Led by her vision, she took to the road in the 1830s as an itinerant preacher, where her previously undiscovered gift for public speaking was immediately recognised. The testimony of former slaves was crucial to the abolition movement, so she was soon bearing first-hand witness to all the iniquities she had suffered and seen. She proved a riveting orator, in demand everywhere. Her travels round America brought her into contact with emerging feminists like Elizabeth Cady Stanton and Susan B. Anthony, both staunch abolitionists. Like them, she understood that the two causes so often seen as separate, the emancipation of slaves and the rights of women, were in fact one and the same, freedom from tyranny for all who were not free.

Alongside the approval she was beginning to enjoy, she attracted constant threats and hostility. One regular insult was that, at six-foot tall and big-boned, she was a man. She never showed fear or refused to speak to an angry crowd. Her steadfast courage and personal authority gave her a remarkable power to quell a dangerous audience: God, she said, had made her ‘tall inside’. She now re-named herself as a ‘Sojourner’, because her stay anywhere would always be brief, and ‘Truth’, as that was the mission given to her by God in one of their mystical communions. Under that name she delivered a speech without notes at the Ohio National Women’s Rights Convention in 1851, this version of which has gone down to history:

That man over there says women need to be helped into carriages and lifted over ditches, and to have the best place everywhere. Nobody ever helps me into carriages and over mud puddles, or gives me any best place, and ain’t I a woman?

Look at me!
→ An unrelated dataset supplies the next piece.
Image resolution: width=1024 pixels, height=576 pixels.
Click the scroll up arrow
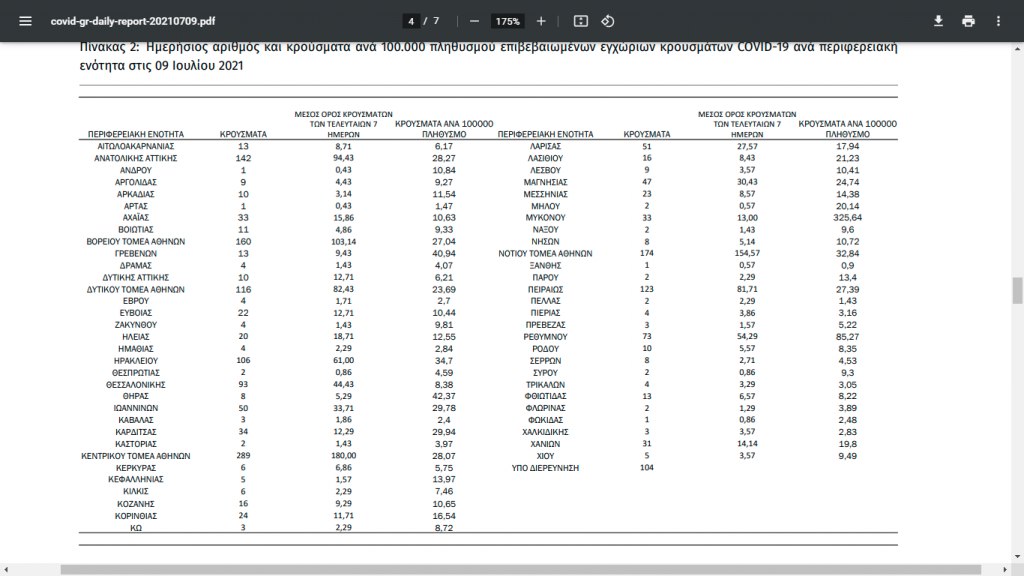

Look at my arm! I have ploughed and planted and gathered into barns, and no man could head me – and ain’t I a woman?

I could work as much and eat as much as a man – when I could get it – and bear the lash as well. And ain’t I a woman?

I have borne thirteen children, and seen most all sold off into slavery, and when I cried out with my mother’s grief, none but Jesus heard me – and ain’t I a woman?

Sojourner Truth spent the rest of her life serving the cause of freedom, and her work to enlist soldiers for the Union in the US Civil War gained her, like Harriet Beecher Stowe, the thanks and praise of President Abraham Lincoln himself. After her death in 1883, her legacy has been commemorated with numerous statues, citations and awards. In 2009, she became the first black woman to be honoured with a bust in the US Capitol for her services to emancipation, and five years later she appeared on the list of the Smithsonian Institution of the ‘One Hundred Most Significant Americans’. Her faith in women and in the progress of human rights, as expressed in one of her speeches, still has the power to light our way: ‘If the first woman God ever made was strong enough to turn the world upside down all alone, these women together ought to be able to turn it back and get it right side up again!’.